Она встряхивает своей волнистой прической, которая делает ее похожей на школьницу, однако я сомневаюсь, что решение было бы иным, если бы мы поменялись местами. Мне нравится Джина. Это невысокая женщина, стройная и подтянутая. Когда-то она занималась гимнастикой, если мне не изменяет память. Несмотря на маленький рост, не превышающий пяти футов даже в туфлях на высоком каблуке, она держится просто молодцом, и когда видишь Джину в камере временного содержания, беседующей с клиентами, которые нависают над ней своими тушами, невольно начинаешь восхищаться ее мужеством и выдержкой.
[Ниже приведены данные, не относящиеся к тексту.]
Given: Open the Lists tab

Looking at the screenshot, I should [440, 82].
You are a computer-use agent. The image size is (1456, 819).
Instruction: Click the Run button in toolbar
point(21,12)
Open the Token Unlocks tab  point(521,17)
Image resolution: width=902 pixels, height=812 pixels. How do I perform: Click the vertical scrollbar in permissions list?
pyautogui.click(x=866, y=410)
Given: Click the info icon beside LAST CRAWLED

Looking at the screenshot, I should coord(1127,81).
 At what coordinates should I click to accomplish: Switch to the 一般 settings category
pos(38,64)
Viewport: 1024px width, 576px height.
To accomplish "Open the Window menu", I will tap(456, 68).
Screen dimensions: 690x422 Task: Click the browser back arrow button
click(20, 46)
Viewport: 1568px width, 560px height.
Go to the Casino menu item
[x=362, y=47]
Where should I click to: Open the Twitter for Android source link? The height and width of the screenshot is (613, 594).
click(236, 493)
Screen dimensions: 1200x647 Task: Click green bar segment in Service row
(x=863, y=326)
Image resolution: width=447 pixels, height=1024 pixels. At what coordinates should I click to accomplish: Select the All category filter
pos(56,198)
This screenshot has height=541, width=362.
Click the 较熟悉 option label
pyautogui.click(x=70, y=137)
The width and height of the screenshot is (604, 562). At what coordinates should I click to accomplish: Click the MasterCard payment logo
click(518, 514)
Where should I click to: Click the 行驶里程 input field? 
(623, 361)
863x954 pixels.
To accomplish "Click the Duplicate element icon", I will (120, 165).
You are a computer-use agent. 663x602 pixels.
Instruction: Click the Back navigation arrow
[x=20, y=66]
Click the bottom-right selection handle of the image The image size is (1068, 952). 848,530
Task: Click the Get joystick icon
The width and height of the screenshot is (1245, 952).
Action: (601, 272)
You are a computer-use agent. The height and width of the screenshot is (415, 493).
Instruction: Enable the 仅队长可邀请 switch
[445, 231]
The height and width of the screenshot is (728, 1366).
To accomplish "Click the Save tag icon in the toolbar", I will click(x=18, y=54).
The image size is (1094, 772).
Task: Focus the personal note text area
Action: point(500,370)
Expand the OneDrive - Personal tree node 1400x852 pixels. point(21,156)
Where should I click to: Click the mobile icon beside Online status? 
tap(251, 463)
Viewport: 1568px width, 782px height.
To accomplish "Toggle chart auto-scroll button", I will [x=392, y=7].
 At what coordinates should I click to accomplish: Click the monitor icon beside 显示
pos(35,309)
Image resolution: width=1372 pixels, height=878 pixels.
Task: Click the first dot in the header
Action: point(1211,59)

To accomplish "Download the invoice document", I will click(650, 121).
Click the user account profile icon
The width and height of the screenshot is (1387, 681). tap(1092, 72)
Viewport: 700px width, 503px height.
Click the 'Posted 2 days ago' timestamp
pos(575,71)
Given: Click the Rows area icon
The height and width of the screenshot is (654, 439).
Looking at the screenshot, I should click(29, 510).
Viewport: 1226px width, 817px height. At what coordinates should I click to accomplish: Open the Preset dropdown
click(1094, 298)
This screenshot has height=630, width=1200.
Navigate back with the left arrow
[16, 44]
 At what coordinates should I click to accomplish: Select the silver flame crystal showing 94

И все же в прошлом месяце случилось так, что она расплакалась у меня в кабинете. Она потратила уйму времени, которого у нее и так в обрез, чтобы наскрести сумму, требовавшуюся для освобождения под залог Тимфони Вашингтона, с виду приличного молодого человека, которого арестовали за то, что он поджег заднее крыльцо дома своей девушки. Джина уговорила подрядчика, у которого Тим работал подсобником, выплатить авансом полторы тысячи долларов в качестве компенсации за полагавшиеся ему, но неиспользованные льготы. Вечером в пятницу она передала эти деньги матери и сестрам Тимфони, строго-настрого приказав им внести залог в восемь часов утра в понедельник. Однако получилось так, что после уик-энда денег и след простыл. Украли их или растратили — неизвестно; можно было строить любые догадки, потому что члены семьи понаплели Джине всякие небылицы. Тимфони же, оставшийся в тюрьме, обвинил Джину в том, что она попросту обворовала его, и начал грубо оскорблять ее, да так, что пришлось силой уводить его в камеру.
К тому времени как мы закончили с этими делами, зал суда уже почти опустел. За стеклянной перегородкой осталось лишь несколько беседующих между собой завсегдатаев довольно пожилого возраста. Очевидно, пенсионеры, которым некуда спешить. Сет остался в ближнем углу ложи для присяжных. С озабоченным видом он смотрит куда-то себе на колени, и его руки как-то странно снуют. В памяти у меня всплыл вопрос, который я задала себе вчера, после того как нечаянно подслушала его разговор с Дубински, и направляюсь в его сторону.